Why do the Americans stage fashion shows for children awaiting adoption- and should we try it in Europe?
In this documentary we travel to Middle America to witness the extraordinary aggressive marketing of children. The catwalks are highly controversial. But they work; those children deemed impossible to adopt- teenagers, sibling groups and those with special needs- very often find permanent homes thanks to these events.
But critics claim that putting the most vulnerable members of society on display in this way is dangerous and question the motives of adults who appear to be “shopping for a child”.
But it doesn’t stop at fashion shows- weekly TV spots, adoption conferences, online videos and photo exhibitions featuring children for adoption are just some of the innovative recruitment efforts employed by both private and public adoption agencies to prevent the tragic “aging out” some 28,000 young people each year.
Why does it matter? Who cares if these children age out of foster care and end up on their own? Studies have shown that these young people are much more likely to become homeless, suffer mental illness, and ultimately, end up in the criminal justice system.
With unprecedented access we speak to adoption industry insiders, social workers and parents, as well as children participating in these events –some who have been lucky enough to find families, and others who continue to wait, and wait and wait.
In Europe we look at the situation in the UK and Spain.
Spain is in the midst of a genuine revolution in its child protection legislation.

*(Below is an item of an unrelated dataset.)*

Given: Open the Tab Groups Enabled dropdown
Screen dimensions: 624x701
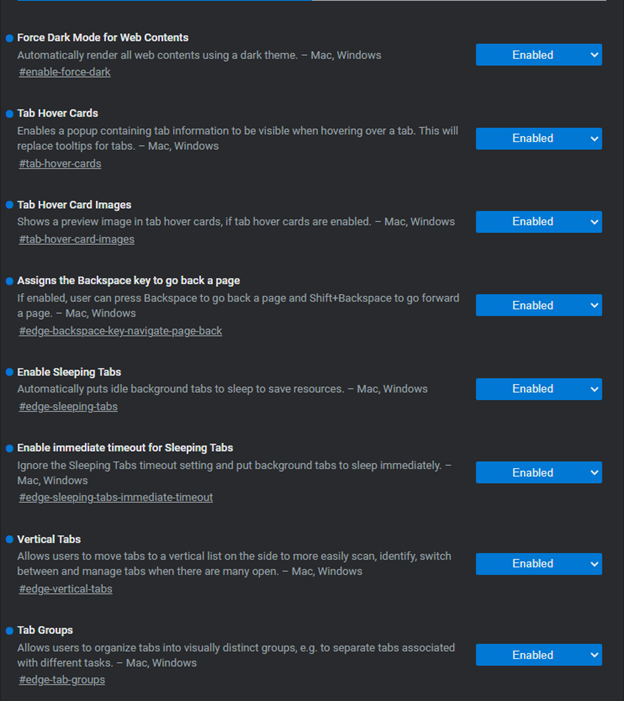Looking at the screenshot, I should click(x=539, y=655).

As nobody knows for sure how many children are actually in care, or how many children age out of the system each year ,the Senate Committee on Adoption is having a hard time trying to establish new working practices and above all, shorten the process, which can take up to 10 years- a torturous wait for both children and parents. Until now marketing in adoption has been seen as a dirty word, but will that change?
The UK, traditionally very conservative, is gradually starting to imitate its American friends, employing limited marketing strategies to increase the numbers of adoptions. The involvement of the media and celebrities is bringing the issue to the fore and so far, has proved successful
So which system is right? Do the children suffer fear and humiliation in these events? Is it an acceptable short-term sacrifice if they then find a family? Is the risk of public rejection worth it?
Are the catwalks the lesser of two evils?